Die Koordinierung ist der Schlüssel zu den Hilfsmaßnahmen

Er sagte, leider gebe es einige Gemeinden der Republikanischen Volkspartei (CHP) der Opposition, die “in dieser Zeit die Anforderungen dieser Koordinierung nicht erfüllten”.

“Es ist offensichtlich, dass die mangelnde Koordinierung zu einem erheblichen Mangel bei der Umsetzung der Maßnahmen zur Bekämpfung der Pandemie führen wird und dass dies die Aktivitäten zur Bereitstellung von Hilfe für unsere betroffenen Bürger ineffizient beeinflussen und Probleme verursachen wird”, fügte er hinzu .

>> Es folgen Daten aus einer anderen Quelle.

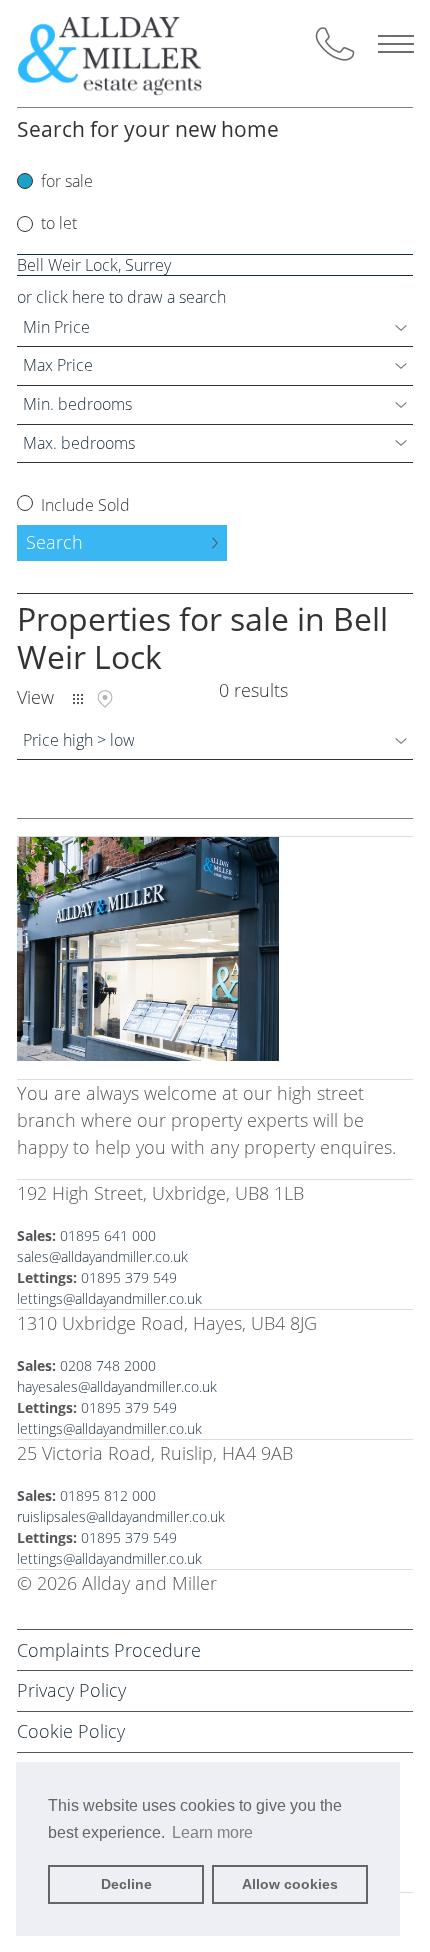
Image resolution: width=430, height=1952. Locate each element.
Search (54, 542)
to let (59, 223)
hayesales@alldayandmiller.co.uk (117, 1386)
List (78, 699)
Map (105, 699)
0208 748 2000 (108, 1365)
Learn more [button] (212, 1832)
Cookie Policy (71, 1731)
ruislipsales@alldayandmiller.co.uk (121, 1516)
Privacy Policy (71, 1690)
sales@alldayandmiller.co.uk (102, 1256)
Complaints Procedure (109, 1650)
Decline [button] (126, 1884)
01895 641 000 (108, 1235)
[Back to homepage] (126, 53)
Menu (396, 44)
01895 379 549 (129, 1277)
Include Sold (83, 505)
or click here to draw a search (121, 297)
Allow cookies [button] (290, 1884)
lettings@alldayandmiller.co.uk (109, 1298)
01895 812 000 (108, 1495)
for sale (67, 181)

Er stellte fest, dass keine Gemeinde in Abstimmung mit dem Staat von Hilfsmaßnahmen ausgeschlossen ist, und sagte, dass „diese Arbeiten über ein einheitliches Koordinierungszentrum durchgeführt werden“ im Rahmen der Provinzvorstände.

“In diesem Zusammenhang war es wichtig, die Desorganisation und den Mangel zu beseitigen, die durch die doppelten Verteilungen der Beihilfen in diesem Rahmen entstehen”, sagte Yilmaz.

Aufgrund der Folgen der unkoordinierten Maßnahmen mussten einige KWK-Gemeinden gewarnt werden, fügte Yilmaz hinzu.

“In dieser schwierigen Zeit ist es wie in jedem anderen Land nicht akzeptabel, dass Kommunen gegen rechtliche und institutionelle Rahmenbedingungen verstoßen und den Prozess des koordinierten Handelns in dieser für alle lebenswichtigen Phase sabotieren”, betonte er.

“Was wir in diesem sehr humanitären Moment brauchen, ist mehr soziale Solidarität und weniger politische Show”, bemerkte Yilmaz.